10% Happier: How I Tamed the Voice in My Head, Reduced Stress without Losing My Edge, and Found Self-Help That Actually Works
Dan Harris (Dey Street, 2014)
Dan Harris was not expecting to have his life changed by a self-help book, still less one from Oprah’s Book Club. He was pretty successful already, after all: by the time he was thirty, his broadcasting career had advanced from small-town Maine to working for Peter Jennings at ABC. He had been overseas covering the Middle East and South Asia; later he garnered a respectable amount of airtime for his coverage of religious movements in America, though he covered it from a resolutely agnostic position. (“My private view was quite harsh, and rooted in a blend of apathy and ignorance. I thought organized religion was bunk, and that all believers–whether jazzed on Jesus or jihad–must be, to some extent, cognitively impaired.”)
When Harris was invited by a producer to read a book by Eckhart Tolle, he thought that it might lead to a story about Tolle and Oprah, but he found himself captivated by the book’s weird combination of grandiosity, turgid jargon, and blazing insight. “Our entire lives, he argued, are governed by a voice in our heads. This voice is engaged in a ceaseless stream of thinking–most of it negative, repetitive, and self-referential.” That voice, which Tolle calls the ego, is never satisfied; it thrives on drama; it is constantly comparing itself to others; and it scampers ceaselessly from the past to the future, sparing almost no attention for the Now.
Harris piercingly recognizes the truth of this idea. A fretful competitiveness has been his dominant mode of relating to his work, with not always agreeable results, but what is to be done about it? From the sincere but possibly crazy Tolle, he moves on to Deepak Chopra, who strikes him as definitely sane but possibly a huckster. The third time’s the charm: Harris’s girlfriend introduces him to the writing of Dr. Mark Epstein about Buddhism, which it turns out was the effective substance of what Tolle was saying. On meeting Epstein, he’s pleasantly surprised to be offered an actual solution to the noise in his head: meditation.

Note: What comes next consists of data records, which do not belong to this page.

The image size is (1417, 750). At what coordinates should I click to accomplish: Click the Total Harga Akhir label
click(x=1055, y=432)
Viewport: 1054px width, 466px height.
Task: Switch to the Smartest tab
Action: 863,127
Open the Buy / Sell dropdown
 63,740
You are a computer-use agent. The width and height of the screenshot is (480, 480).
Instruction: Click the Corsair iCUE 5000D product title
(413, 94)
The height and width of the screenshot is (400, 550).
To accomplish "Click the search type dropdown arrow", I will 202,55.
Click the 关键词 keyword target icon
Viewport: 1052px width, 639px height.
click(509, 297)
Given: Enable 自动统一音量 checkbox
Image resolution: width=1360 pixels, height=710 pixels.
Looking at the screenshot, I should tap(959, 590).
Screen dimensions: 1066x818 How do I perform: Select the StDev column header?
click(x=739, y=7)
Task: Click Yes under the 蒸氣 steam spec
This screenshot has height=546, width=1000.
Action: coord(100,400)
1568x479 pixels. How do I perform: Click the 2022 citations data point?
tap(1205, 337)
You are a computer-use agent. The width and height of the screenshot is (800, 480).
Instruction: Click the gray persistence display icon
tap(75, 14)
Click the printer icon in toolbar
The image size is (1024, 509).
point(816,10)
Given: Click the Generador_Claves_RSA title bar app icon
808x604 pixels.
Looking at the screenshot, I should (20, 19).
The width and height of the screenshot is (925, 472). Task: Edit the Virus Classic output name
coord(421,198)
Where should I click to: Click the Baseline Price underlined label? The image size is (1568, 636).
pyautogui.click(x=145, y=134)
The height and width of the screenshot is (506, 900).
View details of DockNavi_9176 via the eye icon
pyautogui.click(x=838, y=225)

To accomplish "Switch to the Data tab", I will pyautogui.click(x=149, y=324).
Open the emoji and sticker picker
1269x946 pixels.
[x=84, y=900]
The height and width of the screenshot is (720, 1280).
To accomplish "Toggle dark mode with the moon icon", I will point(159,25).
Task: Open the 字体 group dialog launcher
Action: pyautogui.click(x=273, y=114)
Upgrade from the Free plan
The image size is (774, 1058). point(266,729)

Harris being Harris, it’s not that easy. Meditation brings up all kinds of images of things he hates about ‘granola life-style’, like saffron robes, Sanskrit phrases, and new-age music. He thinks it would be uncomfortable, embarrassing, or difficult. Well, yes, it’s all that–but also “a rigorous brain exercise: rep after rep of trying to tame the runaway train of the mind. The repeated attempt to bring the compulsive thought machine to heel was like holding a live fish in your hands.”
Challenged by some of his friends and mentors, Harris undertakes a meditation retreat. Ten days of silence in the beautiful California woods is just as difficult, and sometimes excruciating, as you might guess. If nothing else, he wonders why he didn’t just go to the beach with his wife. Some days are terrible, others radiant. “Having been dragged kicking and screaming into the present, I’m finally awake enough to see what I could never see in my regular life. Apparently there’s no other way to get here than to engage in the tedious work of watching your breath for days.”
Harris is perfectly aware of the irony of his taking up a practice he would have scorned just a short time before. And he takes a while longer to find the balance between being unstressed and being too passive to work on television effectively - there are times when you need to Hide the Zen. The tone of this book is itself a corrective to the hippie-patchouli image of meditation; you could try it without going out of your mind or erasing all the neuroses that make you who you are. Harris’s good news is this: “Mindfulness, happiness, and not being a jerk are skills I can hone for the rest of my life–every day, every moment, until senility or death.”